▶ [À faire]:
[a] Mettez à jour le passage sur la veille entre « Pour qu’une information » et « au moment opportun. », inclus, en remplaçant « cibles » par « destinataires ».
[b] Les affirmations suivantes concordent-elles avec le passage sur la veille ? (i) L’interprétation consiste à diagnostiquer des événements importants à partir de quelques faits perçus. (ii) L’information de veille vise trois types de cibles. (iii) Une information qui n’est pas utilisée tout de suite pour décider doit être supprimée. Pour chacune, répondez par oui ou non et citez exactement les mots décisifs du texte.

▶ [Passage fourni]:
---*---

Dans une seconde étape, le veilleur aura pour tâche d’interpréter le contenu des informations dont il dispose et d’en tirer une synthèse qui permettrait éventuellement de transformer les données lactées en information pertinente.

En effet, l’interprétation représente un élément très important travail du veilleur qui consiste à essayer de diagnostiquer des événements importants à travers, quelques faits perçus, parfois sans rapport évident entre eux. Une bonne interprétation suppose donc travail préalable d’orientation de la recherche d’informations.

D’autre part, la synthèse, autre phase cruciale dans un processus de veille, consiste à passer d’un ensemble d’informations brutes ou interprétées à un tout cohérent et continu.

iv. La diffusion et le stockage de l’information

Pour qu’une information soit vraiment pertinente, il ne suffit pas qu’elle réponde à un besoin lier, mais elle doit parvenir à la bonne personne et au bon moment. En pratique, l’information de veille a deux types de cibles :

  1. Le spécialiste qui remet à jour en permanence sa perception du monde environnant l’entreprise et qui intègre immédiatement toute l’information jugée pertinente.
  2. L’opérationnel qui intègre immédiatement l’information à l’action en cours, au projet ou au produit en phase de conception.

Il est donc bien évident qu’une diffusion fiable nécessite l’acceptation de l’information par les personnes intéressées, ce qui dépend de la valeur même de l’information, de la réceptivité du receveur et du moment de la diffusion.

Lorsque l’information n’est pas immédiatement utilisée pour prendre des décisions, elle doit être stockée pour pouvoir être utilisée au moment opportun.

Mais le stockage sous n’importe quelle forme ne suffit pas. Il s’agit de faciliter l’accès aux stocks ainsi crées pour que les utilisateurs potentiels puissent y trouver ce qu’ils cherchent.

---*---

▶ [Segment de données]:
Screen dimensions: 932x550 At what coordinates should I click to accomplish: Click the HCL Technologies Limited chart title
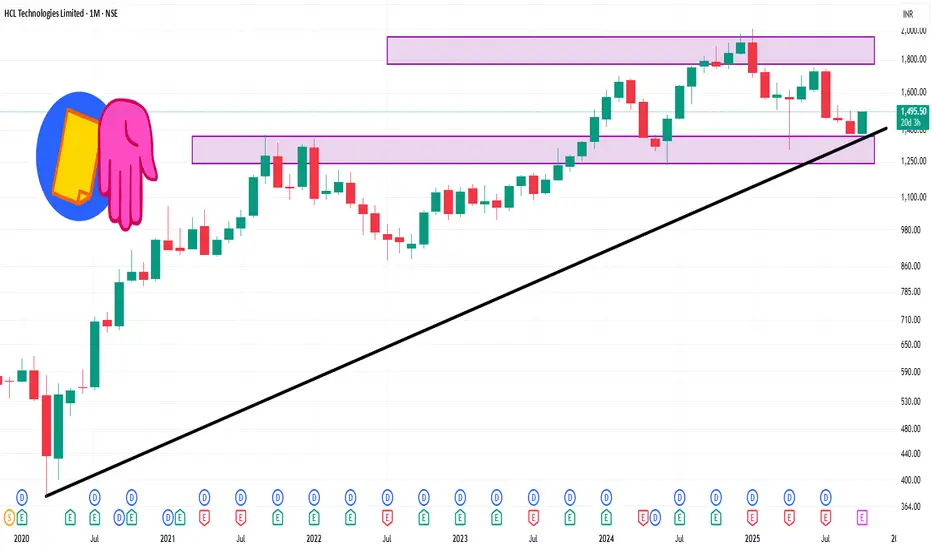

---*---

▶ [Réponses par tâche]:
[a]
Pour qu’une information soit vraiment pertinente, il ne suffit pas qu’elle réponde à un besoin lier, mais elle doit parvenir à la bonne personne et au bon moment. En pratique, l’information de veille a deux types de destinataires :

  1. Le spécialiste qui remet à jour en permanence sa perception du monde environnant l’entreprise et qui intègre immédiatement toute l’information jugée pertinente.
  2. L’opérationnel qui intègre immédiatement l’information à l’action en cours, au projet ou au produit en phase de conception.

Il est donc bien évident qu’une diffusion fiable nécessite l’acceptation de l’information par les personnes intéressées, ce qui dépend de la valeur même de l’information, de la réceptivité du receveur et du moment de la diffusion.

Lorsque l’information n’est pas immédiatement utilisée pour prendre des décisions, elle doit être stockée pour pouvoir être utilisée au moment opportun.

[b]
(i) Oui : « essayer de diagnostiquer des événements importants à travers, quelques faits perçus »
(ii) Non : « l’information de veille a deux types de cibles »
(iii) Non : « elle doit être stockée pour pouvoir être utilisée au moment opportun »